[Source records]
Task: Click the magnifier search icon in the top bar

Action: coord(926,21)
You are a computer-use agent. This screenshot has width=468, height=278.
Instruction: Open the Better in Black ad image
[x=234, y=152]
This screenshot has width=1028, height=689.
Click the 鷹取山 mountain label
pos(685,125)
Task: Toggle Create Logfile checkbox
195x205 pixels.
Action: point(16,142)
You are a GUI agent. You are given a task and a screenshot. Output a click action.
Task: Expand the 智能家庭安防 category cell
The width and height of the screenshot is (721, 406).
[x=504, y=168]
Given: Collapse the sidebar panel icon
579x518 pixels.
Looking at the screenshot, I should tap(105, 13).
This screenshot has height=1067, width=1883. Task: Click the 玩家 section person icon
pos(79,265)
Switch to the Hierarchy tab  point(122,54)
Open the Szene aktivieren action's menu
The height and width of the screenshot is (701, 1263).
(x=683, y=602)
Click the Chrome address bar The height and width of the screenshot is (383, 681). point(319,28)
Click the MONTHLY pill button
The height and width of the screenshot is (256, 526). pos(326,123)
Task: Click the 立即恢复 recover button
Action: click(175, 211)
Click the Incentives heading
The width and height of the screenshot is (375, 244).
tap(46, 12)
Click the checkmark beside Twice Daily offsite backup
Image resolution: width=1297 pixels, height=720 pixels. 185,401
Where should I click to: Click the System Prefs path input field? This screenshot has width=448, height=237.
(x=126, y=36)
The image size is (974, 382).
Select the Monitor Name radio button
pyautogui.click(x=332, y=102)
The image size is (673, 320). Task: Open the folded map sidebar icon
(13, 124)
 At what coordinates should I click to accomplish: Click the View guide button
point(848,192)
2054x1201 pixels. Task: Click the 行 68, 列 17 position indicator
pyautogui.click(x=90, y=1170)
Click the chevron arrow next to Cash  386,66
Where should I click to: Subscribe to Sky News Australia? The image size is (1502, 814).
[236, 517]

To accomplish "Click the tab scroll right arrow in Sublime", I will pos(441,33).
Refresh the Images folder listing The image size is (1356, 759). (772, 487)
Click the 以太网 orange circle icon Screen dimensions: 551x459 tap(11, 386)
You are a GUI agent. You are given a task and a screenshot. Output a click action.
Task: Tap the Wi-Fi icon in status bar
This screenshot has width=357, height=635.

# Task brief
Starting at the line that contains "The image size is (673, 320)." and ending at the last line of the Source records, write out those lines again with "chevron" switched to "caret" and nothing else altered.

# Task response
The image size is (673, 320). Task: Open the folded map sidebar icon
(13, 124)
 At what coordinates should I click to accomplish: Click the View guide button
point(848,192)
2054x1201 pixels. Task: Click the 行 68, 列 17 position indicator
pyautogui.click(x=90, y=1170)
Click the caret arrow next to Cash  386,66
Where should I click to: Subscribe to Sky News Australia? The image size is (1502, 814).
[236, 517]

To accomplish "Click the tab scroll right arrow in Sublime", I will pos(441,33).
Refresh the Images folder listing The image size is (1356, 759). (772, 487)
Click the 以太网 orange circle icon Screen dimensions: 551x459 tap(11, 386)
You are a GUI agent. You are given a task and a screenshot. Output a click action.
Task: Tap the Wi-Fi icon in status bar
This screenshot has width=357, height=635.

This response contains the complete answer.